◆ Directions ◆
[A] Reproduce verbatim everything in the Steve Jobs design article from "When the AppleII" down to "Scott, Apple's then-president.".
[B] Carry the Steve Jobs design article forward, beginning after its final sentence.

◆ Text to read ◆
* begin *
Designer Spotlight: Steve Jobs


I've been reading Walter Isaacson's new biography of Steve Jobs, and it's a fascinating, unvarnished look at a very complex person. With a fierce drive that was both left-brain and right-brain, Jobs created groundbreaking tools that advanced technology, but which were also beautiful to look at and beautiful to use. He was an uncompromising perfectionist, and a man of style and taste. So I thought that today I would mention some of his own takes on design.


When the AppleII case was being designed, Steve Jobs looked at more than two thousand shades of Pantone beige and was not satisfied with any of them. He actually wanted to create a new shade of beige, but was talked out of it by Mike Scott, Apple's then-president.


Jobs scoured Macy's for product designs and fell in love with the Cuisinart (the image above is the vintage machine that he would have studied). He brought a Cuisinart back to the Apple headquarters and explained that he wanted a machine that looked "friendly." "User friendly" is a phrase that would become synonymous with the Macintosh, and white would become Steve Jobs' color of preference.

Ansel Adams   |  Moonrise, Glacier Point, 1948

At his first house, Jobs had no chairs, but he hung Ansel Adams photographs on the wall and sat on the floor next to an antique Tiffany floor lamp.

Courtesy of the Neustadt Collection of Tiffany Glass   |   tms.org

Steve Jobs was a great admirer of Louis Comfort Tiffany, and he was so intrigued by Tiffany's ability to mass-produce fine art, that he took the whole Macintosh team to visit a Tiffany exhibit. He wanted them to know they were not just great programmers — they were artists!
* end *
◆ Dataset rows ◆
* begin *
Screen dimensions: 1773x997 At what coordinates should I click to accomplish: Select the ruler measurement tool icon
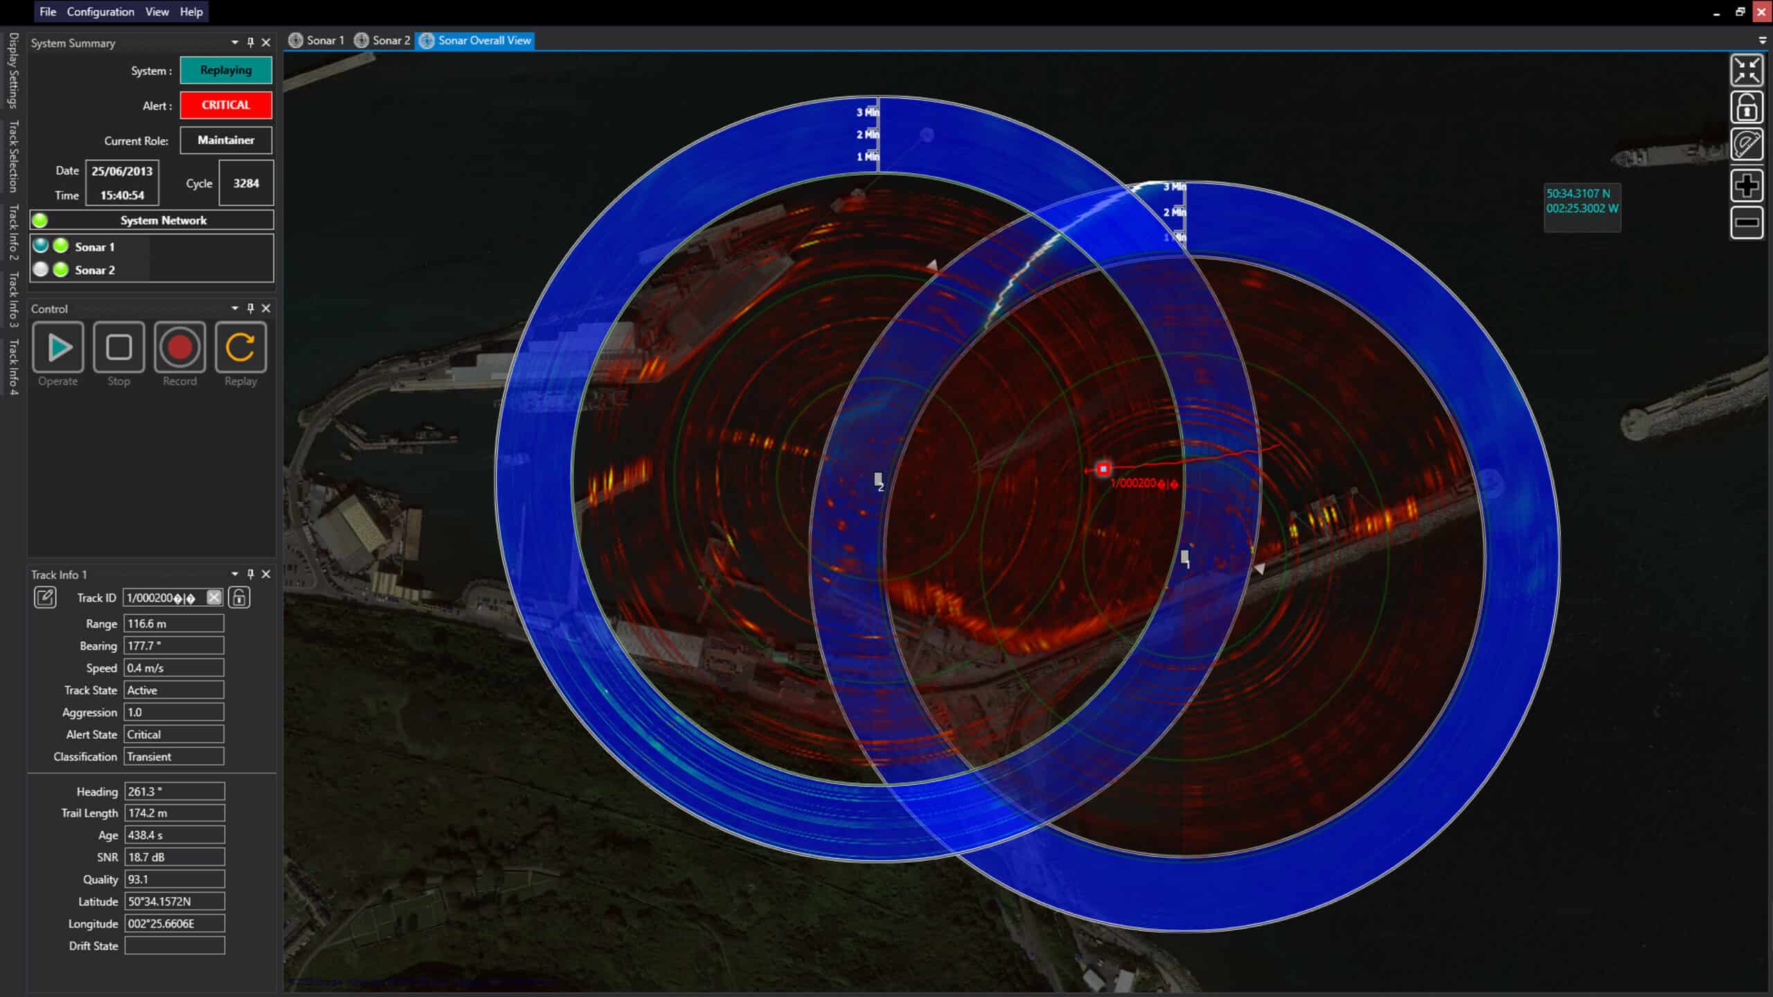[x=1746, y=145]
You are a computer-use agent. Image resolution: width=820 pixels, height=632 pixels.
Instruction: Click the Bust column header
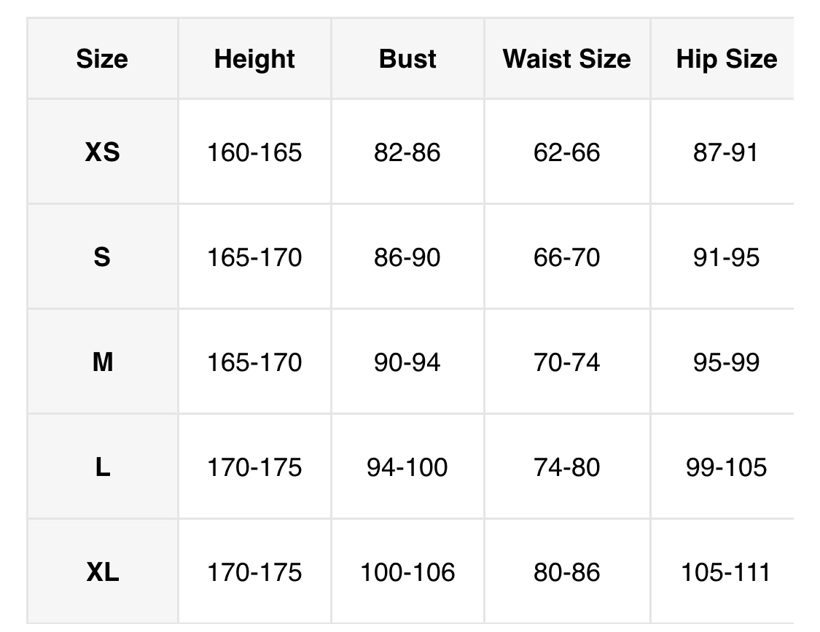click(407, 59)
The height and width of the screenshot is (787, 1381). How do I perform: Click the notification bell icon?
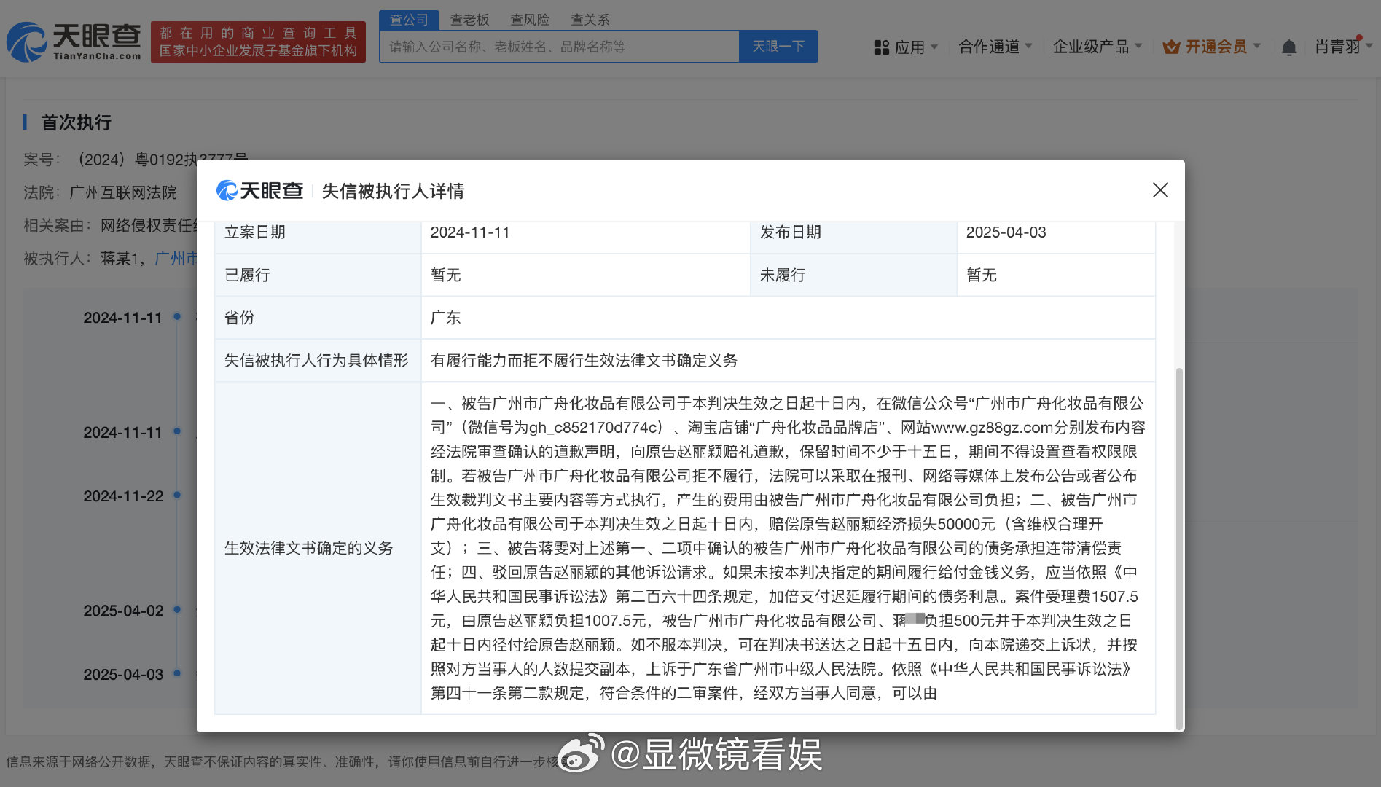pyautogui.click(x=1288, y=47)
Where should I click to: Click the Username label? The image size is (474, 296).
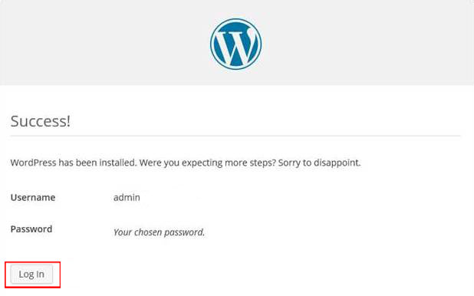[x=33, y=197]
* end *
◆ Written answers ◆
[A]
When the AppleII case was being designed, Steve Jobs looked at more than two thousand shades of Pantone beige and was not satisfied with any of them. He actually wanted to create a new shade of beige, but was talked out of it by Mike Scott, Apple's then-president.

[B]
Bill Atkinson, one of Macintosh's lead programmers, came up with the algorithm that would allow the Macintosh to draw circles and ovals. Jobs said that drawing circles, ovals and squares wouldn't be good enough, that users would need to draw squares with rounded corners. When Atkinson scoffed, Jobs took him outside and within three blocks pointed to about 18 examples, including a No Parking sign. Atkinson was sold and programmed a tool for making squares with rounded corners.

grassrootsmotorsports.com   |   apple-history.com

At the time that the casing for the Macintosh was being designed, Steve Jobs was driving a Porche 928. He said he wanted the computer to look like the classic car. I don't see the connection, but if you look at the back of the Porche, you'll definitely see the back of those later, colorful iMacs.

Calligraphy by Hermann Zapf  |  Champion Papers

While at Reed College, Steve Jobs audited a calligraphy class. He loved the beauty of script, and it is one of his legacies that today we have many handsome computer type fonts from which to choose.


Incidentally, it was Steve Jobs who championed WYSIWYG (pronounced "wiz-ee-wig"), which is an acronym for "What you see is what you get." Older readers will remember when computer type was reversed from black screens!

And now, back to my reading ...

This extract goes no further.